→ The data
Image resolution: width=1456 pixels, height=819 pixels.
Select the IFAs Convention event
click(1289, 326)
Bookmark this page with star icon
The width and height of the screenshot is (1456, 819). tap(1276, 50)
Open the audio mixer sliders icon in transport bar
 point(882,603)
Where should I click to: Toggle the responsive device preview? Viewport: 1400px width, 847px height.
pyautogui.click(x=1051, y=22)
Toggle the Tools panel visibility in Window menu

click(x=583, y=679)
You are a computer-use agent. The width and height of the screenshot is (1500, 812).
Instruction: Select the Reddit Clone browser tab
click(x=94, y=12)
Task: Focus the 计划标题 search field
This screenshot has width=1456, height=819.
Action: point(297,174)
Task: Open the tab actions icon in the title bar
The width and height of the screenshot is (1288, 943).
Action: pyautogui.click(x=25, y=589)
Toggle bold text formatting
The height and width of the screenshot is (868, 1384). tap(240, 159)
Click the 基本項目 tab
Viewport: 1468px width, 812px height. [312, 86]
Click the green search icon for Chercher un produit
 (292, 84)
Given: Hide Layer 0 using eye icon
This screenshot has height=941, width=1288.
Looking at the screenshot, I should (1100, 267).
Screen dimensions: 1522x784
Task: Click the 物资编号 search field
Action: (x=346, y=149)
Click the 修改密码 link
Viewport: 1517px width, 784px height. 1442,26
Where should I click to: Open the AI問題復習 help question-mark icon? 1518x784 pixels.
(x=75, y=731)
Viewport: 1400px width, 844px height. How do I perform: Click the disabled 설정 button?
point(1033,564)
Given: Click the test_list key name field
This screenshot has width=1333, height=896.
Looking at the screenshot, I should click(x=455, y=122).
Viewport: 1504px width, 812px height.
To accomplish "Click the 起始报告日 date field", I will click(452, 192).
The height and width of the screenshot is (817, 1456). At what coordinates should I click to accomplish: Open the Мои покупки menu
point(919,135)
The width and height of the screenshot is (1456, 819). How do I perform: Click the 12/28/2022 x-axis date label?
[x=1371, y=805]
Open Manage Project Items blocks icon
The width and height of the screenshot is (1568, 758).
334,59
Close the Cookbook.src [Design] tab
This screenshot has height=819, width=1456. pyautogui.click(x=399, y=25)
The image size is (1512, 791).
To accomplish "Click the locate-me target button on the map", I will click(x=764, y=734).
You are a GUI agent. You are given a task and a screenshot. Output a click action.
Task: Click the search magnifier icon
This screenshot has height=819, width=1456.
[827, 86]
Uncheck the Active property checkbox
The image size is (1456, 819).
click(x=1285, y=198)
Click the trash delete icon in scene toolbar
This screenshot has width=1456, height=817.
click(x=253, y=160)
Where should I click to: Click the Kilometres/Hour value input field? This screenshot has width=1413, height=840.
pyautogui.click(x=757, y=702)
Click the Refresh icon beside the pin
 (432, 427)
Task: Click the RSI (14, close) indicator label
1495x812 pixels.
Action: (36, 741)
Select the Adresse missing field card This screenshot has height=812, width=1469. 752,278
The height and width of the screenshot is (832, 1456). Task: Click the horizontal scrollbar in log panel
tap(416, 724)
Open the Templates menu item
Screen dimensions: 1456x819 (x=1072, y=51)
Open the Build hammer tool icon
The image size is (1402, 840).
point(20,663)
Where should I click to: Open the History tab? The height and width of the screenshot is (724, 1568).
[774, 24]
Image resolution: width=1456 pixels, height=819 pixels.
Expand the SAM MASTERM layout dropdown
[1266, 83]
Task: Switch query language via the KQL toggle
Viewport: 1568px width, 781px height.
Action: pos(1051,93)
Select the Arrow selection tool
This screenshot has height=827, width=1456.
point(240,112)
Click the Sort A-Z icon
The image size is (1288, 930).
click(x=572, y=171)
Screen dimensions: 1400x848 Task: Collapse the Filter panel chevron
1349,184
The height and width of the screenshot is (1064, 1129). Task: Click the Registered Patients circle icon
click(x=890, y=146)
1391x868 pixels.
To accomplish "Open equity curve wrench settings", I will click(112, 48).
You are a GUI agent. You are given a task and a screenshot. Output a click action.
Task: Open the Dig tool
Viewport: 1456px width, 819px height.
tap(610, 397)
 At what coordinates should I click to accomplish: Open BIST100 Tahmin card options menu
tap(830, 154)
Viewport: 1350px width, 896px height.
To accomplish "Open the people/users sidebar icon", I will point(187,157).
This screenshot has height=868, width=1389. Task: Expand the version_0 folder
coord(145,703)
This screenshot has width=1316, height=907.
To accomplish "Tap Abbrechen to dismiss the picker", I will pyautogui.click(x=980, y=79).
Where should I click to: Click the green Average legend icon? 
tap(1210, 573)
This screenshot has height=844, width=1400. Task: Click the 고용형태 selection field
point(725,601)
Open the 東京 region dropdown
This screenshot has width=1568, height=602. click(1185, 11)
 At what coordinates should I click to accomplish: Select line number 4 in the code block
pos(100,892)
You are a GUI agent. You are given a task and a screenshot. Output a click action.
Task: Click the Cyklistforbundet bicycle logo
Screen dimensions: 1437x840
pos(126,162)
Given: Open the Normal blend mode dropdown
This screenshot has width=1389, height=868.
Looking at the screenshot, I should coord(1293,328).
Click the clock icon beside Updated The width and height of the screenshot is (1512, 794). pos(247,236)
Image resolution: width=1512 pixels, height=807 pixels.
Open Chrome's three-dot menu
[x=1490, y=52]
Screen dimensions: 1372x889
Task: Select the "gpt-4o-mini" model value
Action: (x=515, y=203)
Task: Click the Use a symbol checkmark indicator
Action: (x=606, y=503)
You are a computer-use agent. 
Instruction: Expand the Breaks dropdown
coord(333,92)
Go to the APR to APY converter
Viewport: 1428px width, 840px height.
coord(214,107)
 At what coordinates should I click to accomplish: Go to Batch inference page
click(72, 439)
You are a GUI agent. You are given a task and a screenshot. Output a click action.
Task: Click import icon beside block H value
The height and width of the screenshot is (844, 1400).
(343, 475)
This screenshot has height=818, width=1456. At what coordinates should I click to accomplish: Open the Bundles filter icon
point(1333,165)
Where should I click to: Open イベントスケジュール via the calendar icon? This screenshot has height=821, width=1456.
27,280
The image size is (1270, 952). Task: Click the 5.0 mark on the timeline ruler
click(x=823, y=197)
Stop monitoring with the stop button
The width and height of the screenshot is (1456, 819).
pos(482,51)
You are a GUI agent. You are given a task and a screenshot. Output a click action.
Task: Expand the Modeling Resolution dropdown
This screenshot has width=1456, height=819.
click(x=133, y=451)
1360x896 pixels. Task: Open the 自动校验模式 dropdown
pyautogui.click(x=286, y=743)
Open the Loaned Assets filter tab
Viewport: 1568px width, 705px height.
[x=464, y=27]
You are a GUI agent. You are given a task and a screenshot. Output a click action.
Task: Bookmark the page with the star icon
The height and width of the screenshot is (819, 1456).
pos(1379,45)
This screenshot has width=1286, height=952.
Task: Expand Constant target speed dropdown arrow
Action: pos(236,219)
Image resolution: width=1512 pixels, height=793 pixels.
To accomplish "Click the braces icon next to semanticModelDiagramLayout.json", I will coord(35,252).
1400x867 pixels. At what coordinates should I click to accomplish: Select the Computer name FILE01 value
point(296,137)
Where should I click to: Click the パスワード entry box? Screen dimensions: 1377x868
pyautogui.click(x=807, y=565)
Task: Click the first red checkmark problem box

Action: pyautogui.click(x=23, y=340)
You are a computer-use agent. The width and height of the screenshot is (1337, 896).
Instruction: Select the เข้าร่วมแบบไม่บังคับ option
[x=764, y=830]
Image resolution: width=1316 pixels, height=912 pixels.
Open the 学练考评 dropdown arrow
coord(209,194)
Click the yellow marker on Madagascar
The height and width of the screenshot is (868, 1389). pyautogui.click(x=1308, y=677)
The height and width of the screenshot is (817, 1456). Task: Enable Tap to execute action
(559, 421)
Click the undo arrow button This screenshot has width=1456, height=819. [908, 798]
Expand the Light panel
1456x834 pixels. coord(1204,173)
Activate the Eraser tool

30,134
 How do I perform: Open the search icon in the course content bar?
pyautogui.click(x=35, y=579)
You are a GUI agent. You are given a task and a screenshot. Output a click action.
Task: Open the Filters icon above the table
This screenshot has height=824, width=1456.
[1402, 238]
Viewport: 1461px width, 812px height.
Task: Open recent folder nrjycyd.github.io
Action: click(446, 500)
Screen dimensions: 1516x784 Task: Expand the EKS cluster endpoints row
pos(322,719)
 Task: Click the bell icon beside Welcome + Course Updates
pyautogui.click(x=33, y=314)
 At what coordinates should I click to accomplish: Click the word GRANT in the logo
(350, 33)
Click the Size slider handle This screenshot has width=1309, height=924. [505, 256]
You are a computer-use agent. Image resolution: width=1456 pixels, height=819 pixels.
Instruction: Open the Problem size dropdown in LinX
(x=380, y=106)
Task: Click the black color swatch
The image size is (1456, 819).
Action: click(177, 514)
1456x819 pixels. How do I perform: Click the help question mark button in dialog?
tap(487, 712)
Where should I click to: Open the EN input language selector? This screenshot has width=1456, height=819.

→ Your assignment
Go through the data above and find the lines with the word "language". Copy each of those lines.

→ Response to the task
Task: Switch query language via the KQL toggle
Where should I click to: Open the EN input language selector? This screenshot has width=1456, height=819.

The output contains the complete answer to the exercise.